Saturday, November 17, 2007

After six years of the war in Iraq, with no end in sight, US soldiers are deserting at a rate not seen since 1980. Since the invasion in 2003 US Army desertions have increased 80%. Since last year the rate has jumped 42%. This is still lower than during Vietnam years when a draft was in effect, but the rate has steadily increased over the past fours years. In the fiscal year ending September 30th 2007 4,698 US Army soldiers deserted as compared to 3,301 last year. The Army bears the brunt of the war in Iraq, enduring increasingly long tours of duty in a war that is becoming more and more unpopular as 'victory", however that might be defined, receded further into an indefinite future. In addition to outright desertion soldiers can get out of the Army in other ways ie
*being unable to meet physical fitness requirements (the old "shoot yourself in the foot" tactic)
*being found unable to adapt to the military (this may be the most painful of all as prison is a more likely result)
*declaring that they are gay, and being discharged under the "don't ask, don't tell" policy.
Other branches of the US military, the Navy, Marine Corps and Airforce, have either seen the numbers of deserters decline or remain steady. When soldiers do desert from the Army there is little effort to search them down, and if they are caught some are allowed to return to their units while others are given dishonourable discharges. Actual prosecutions are rare.
Unlike during the Vietnam War US soldiers who desert may not find refuge in Canada.

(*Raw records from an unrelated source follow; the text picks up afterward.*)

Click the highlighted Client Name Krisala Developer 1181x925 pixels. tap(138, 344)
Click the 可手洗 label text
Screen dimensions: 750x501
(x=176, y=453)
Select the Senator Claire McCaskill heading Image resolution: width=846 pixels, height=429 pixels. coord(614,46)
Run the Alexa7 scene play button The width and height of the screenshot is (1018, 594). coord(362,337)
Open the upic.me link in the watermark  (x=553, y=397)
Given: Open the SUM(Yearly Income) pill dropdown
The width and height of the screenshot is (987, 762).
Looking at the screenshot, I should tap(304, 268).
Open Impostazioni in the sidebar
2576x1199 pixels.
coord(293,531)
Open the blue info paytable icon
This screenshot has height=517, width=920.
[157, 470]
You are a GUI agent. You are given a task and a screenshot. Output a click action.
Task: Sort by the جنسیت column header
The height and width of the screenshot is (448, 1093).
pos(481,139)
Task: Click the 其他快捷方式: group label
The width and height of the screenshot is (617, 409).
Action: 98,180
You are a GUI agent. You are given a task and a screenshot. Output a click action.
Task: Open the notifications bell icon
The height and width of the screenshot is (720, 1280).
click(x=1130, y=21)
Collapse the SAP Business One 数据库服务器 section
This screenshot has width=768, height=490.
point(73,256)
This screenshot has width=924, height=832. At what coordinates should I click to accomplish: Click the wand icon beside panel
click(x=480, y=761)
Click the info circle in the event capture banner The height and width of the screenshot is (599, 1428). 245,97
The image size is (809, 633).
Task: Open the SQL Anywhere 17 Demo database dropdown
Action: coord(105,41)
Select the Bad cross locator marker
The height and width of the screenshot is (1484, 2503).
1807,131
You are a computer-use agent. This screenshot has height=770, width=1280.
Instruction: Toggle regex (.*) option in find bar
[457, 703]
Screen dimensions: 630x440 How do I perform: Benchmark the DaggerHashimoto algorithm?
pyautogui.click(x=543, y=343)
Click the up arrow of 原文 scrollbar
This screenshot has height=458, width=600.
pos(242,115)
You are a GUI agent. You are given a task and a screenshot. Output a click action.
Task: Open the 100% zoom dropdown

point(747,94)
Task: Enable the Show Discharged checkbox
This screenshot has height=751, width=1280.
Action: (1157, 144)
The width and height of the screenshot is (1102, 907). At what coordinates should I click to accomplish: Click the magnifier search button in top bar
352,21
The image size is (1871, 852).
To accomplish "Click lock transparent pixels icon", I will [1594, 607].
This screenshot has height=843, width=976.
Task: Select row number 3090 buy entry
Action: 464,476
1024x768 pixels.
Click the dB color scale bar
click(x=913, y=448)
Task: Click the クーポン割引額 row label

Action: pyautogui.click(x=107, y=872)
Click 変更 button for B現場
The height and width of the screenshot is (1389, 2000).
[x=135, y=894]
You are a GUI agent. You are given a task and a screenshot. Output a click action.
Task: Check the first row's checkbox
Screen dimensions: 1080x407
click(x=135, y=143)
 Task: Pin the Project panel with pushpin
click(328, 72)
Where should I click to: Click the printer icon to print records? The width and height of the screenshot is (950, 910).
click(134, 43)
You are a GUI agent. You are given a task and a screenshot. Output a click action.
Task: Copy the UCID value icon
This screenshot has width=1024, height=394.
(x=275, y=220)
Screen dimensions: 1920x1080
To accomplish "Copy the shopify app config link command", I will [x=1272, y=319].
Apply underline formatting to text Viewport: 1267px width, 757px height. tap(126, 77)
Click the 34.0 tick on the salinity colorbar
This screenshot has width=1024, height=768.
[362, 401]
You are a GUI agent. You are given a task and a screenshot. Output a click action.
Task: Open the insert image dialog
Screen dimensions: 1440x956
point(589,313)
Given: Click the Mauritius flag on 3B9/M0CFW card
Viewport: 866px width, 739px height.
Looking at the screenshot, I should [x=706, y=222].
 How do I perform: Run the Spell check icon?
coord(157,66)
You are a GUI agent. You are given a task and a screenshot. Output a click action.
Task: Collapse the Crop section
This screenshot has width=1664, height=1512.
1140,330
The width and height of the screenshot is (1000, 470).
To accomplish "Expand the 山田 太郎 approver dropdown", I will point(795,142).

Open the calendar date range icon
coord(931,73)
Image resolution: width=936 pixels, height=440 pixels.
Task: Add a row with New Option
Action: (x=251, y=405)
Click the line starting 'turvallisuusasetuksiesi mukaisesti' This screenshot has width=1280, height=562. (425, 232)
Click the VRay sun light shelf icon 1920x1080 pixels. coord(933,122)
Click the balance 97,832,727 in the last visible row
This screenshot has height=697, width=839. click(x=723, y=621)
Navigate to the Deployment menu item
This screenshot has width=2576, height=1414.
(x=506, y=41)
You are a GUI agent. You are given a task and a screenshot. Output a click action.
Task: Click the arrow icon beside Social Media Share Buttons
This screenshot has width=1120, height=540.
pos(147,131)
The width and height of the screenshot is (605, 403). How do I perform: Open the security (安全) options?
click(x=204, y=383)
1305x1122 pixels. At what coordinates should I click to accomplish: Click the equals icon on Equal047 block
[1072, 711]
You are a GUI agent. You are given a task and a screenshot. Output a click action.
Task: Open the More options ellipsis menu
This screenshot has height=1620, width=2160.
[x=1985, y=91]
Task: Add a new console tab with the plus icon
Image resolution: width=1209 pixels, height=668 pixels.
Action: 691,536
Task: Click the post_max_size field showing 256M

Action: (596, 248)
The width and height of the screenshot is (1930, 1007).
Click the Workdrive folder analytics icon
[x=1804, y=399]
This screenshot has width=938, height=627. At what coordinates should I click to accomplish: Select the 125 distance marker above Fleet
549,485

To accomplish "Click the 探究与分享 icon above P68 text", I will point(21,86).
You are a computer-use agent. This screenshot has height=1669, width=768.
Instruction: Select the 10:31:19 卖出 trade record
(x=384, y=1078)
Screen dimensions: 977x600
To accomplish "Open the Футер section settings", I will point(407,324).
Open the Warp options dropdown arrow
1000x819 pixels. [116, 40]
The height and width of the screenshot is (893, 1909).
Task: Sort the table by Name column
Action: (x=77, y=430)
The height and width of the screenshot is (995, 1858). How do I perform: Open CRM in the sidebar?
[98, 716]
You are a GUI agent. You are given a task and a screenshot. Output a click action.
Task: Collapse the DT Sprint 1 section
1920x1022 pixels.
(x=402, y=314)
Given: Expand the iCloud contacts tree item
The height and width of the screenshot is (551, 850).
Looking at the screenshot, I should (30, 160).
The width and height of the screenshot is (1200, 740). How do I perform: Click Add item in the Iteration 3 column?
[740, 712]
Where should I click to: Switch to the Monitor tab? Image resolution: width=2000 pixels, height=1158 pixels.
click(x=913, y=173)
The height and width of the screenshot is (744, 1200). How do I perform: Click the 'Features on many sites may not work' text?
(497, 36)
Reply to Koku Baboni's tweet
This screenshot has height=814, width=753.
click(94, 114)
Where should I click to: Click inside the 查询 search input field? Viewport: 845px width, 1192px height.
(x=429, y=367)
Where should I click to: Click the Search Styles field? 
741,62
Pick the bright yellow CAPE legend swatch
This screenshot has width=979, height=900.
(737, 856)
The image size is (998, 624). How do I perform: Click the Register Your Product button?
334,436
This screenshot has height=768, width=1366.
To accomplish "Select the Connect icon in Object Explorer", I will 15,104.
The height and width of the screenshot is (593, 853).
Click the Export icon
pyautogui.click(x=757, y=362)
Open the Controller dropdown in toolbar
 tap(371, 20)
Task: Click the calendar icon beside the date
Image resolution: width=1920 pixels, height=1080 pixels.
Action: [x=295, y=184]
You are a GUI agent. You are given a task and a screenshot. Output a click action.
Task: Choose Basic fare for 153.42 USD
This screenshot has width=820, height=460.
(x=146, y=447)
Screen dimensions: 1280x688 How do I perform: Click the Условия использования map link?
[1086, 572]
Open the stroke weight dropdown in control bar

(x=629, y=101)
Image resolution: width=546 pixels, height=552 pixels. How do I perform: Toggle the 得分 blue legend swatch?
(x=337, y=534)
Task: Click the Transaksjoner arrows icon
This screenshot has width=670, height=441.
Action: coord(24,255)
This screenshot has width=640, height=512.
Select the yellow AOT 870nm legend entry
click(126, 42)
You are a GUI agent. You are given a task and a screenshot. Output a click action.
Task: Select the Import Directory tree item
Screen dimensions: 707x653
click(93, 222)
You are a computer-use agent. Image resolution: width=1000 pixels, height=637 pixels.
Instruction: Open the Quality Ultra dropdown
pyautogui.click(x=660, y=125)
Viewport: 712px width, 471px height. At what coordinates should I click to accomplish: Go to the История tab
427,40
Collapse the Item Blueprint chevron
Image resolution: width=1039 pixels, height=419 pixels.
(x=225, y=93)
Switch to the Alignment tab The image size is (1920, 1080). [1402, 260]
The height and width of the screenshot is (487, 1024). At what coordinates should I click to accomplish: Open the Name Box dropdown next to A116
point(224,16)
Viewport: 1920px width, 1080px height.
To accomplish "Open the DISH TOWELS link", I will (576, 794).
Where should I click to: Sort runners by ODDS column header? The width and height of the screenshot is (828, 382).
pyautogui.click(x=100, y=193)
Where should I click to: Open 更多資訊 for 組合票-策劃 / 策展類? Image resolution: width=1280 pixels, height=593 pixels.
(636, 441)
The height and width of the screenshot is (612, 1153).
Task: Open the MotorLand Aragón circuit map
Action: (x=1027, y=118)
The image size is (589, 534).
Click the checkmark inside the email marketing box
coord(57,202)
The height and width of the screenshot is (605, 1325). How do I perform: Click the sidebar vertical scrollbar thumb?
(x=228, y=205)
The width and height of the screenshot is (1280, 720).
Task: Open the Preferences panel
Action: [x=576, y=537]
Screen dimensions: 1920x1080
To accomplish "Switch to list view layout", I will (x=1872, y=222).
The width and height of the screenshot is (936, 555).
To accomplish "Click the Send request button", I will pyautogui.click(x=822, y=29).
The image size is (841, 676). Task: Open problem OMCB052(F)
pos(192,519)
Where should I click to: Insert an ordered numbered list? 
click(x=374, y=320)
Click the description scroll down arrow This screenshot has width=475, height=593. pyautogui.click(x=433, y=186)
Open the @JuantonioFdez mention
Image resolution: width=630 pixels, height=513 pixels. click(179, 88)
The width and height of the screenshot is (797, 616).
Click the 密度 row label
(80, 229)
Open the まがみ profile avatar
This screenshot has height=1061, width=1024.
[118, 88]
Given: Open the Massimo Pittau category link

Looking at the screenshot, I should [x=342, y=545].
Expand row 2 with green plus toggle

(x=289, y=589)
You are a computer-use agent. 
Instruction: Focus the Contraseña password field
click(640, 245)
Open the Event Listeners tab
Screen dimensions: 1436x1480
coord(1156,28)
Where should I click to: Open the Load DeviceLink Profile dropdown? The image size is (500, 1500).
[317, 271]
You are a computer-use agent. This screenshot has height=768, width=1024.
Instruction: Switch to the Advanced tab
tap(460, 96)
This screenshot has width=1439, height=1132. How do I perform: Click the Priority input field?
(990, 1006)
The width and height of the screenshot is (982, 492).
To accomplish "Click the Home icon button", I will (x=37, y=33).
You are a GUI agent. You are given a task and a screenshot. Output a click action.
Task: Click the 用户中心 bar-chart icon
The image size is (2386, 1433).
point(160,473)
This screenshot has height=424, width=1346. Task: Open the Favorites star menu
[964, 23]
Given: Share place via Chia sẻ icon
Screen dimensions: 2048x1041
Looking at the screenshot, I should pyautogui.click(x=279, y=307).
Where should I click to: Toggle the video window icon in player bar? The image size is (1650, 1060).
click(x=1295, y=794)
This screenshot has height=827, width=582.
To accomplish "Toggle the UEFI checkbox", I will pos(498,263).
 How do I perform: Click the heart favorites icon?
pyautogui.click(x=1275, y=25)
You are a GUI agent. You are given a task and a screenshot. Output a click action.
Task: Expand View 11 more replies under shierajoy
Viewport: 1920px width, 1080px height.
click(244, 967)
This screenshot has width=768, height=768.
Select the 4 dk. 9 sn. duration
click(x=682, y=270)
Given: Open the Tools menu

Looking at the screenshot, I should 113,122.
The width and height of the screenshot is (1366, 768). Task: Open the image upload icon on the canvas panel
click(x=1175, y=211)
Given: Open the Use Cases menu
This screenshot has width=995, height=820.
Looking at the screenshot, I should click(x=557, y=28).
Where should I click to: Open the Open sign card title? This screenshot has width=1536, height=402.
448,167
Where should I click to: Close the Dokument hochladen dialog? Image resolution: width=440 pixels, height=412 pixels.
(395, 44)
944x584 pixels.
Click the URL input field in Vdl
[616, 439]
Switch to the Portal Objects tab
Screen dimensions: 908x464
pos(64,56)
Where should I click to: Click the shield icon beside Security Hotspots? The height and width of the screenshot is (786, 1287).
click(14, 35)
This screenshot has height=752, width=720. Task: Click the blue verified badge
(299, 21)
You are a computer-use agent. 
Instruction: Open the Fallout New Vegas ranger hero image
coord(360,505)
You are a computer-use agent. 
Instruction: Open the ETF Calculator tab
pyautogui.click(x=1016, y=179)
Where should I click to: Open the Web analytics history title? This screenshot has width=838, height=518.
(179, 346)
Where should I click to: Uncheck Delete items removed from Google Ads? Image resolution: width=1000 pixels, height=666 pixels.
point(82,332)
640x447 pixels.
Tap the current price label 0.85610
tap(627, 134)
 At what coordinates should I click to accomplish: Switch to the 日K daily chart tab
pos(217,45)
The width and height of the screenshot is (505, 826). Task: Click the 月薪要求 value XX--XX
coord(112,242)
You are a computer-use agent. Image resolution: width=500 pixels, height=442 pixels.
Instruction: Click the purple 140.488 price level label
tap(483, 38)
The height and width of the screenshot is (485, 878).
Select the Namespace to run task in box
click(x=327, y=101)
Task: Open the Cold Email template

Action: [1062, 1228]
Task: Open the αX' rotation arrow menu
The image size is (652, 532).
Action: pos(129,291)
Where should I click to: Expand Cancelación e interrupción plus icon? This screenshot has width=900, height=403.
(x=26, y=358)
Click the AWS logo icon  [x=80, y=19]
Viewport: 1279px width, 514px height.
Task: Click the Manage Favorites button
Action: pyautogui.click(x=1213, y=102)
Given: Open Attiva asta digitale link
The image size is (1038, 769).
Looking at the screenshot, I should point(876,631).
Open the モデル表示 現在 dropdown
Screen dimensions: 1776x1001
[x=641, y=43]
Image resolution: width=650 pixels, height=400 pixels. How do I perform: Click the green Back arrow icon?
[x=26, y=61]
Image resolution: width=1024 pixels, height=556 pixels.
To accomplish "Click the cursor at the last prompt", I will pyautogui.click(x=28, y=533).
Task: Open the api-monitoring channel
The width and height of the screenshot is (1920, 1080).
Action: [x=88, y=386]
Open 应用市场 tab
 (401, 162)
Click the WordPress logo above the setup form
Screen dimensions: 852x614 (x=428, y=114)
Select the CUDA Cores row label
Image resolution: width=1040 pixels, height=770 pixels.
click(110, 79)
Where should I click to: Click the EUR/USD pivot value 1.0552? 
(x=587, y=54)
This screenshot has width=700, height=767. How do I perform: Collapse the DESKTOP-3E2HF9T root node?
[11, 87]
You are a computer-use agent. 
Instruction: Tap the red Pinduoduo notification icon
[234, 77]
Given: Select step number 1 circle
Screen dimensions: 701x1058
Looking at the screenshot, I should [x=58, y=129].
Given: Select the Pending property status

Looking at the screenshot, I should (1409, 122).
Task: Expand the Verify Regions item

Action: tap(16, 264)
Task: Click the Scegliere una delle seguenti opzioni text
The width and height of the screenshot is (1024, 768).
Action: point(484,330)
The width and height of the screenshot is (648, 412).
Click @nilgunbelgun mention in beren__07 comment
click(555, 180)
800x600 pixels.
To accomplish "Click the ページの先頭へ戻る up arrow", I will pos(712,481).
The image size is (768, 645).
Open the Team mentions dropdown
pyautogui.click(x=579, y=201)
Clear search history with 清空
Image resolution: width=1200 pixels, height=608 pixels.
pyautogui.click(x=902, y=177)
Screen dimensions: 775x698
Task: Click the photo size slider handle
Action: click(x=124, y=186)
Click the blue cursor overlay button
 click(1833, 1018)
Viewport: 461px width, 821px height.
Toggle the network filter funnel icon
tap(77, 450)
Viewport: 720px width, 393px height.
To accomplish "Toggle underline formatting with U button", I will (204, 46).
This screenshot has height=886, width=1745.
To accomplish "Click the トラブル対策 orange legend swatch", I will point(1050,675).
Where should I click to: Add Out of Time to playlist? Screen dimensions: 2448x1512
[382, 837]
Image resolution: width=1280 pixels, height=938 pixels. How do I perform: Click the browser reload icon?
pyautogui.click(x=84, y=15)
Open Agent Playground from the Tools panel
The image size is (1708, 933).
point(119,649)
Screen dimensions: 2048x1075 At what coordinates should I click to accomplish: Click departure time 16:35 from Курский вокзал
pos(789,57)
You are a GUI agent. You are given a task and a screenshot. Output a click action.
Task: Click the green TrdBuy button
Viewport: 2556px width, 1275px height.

This week the Supreme Court of Canada ruled that Army deserters Jeremy Hinzman and Brandon Hughes were not entitled to refugee status in Canada despite their argument that the US invasion of Iraq was illegal. The full text of the decision can be seen at . Despite this setback Canadian supporters of deserters from the American forces continue their efforts to provide help. Demonstrations were held in numerous cities in Ontario and BC yesterday to protest the ruling. The War Resisters' Support Campaign intends to continue their efforts to change the official policy. Their website gives details of their effort as well as general information on the issue. They have also initiated a petition to the federal government asking that deserters be allowed to stay in Canada. You can access and sign this petition at . In these efforts they may have the support of the average Canadian citizen. I recent poll found that 64% of people in Ontario want the government to allow war resisters to stay in Canada.
In the USA there are also a number of organizations devoted to helping soldiers who desert from the military. The most prominent is the G.I. Rights Hotline that offers advice for people caught in the situation of not wanting to participate in the present illegal war. More information about the struggle for soldiers to follow their consciences can also be found at sites such as the Central Committee for Conscientious Objectors, Counter-Recruitment.Org and the Iraq Veterans Against the War.


Werner said...

This situation might also explain the high suicide rate amongst American soldiers. I heard this was about 6500 deaths in 2005.

mollymew said...

Yes, I've read about these statistics, and they deserve a something like a report on their own. there is nothing like being involved in a war that is becoming more and moer unwinnable with more and more demands made upon you to bring up the thought of suicide. Even the Bush adminstration rarely talks about "victory"-whatever that may mean- in Iraq today. There is little doubt that the ideological cover of justification for a soldier in Iraq has trapidly evaporated in the last few years. What is missing is a sense of who the REAL enemy is, those who put them in that position.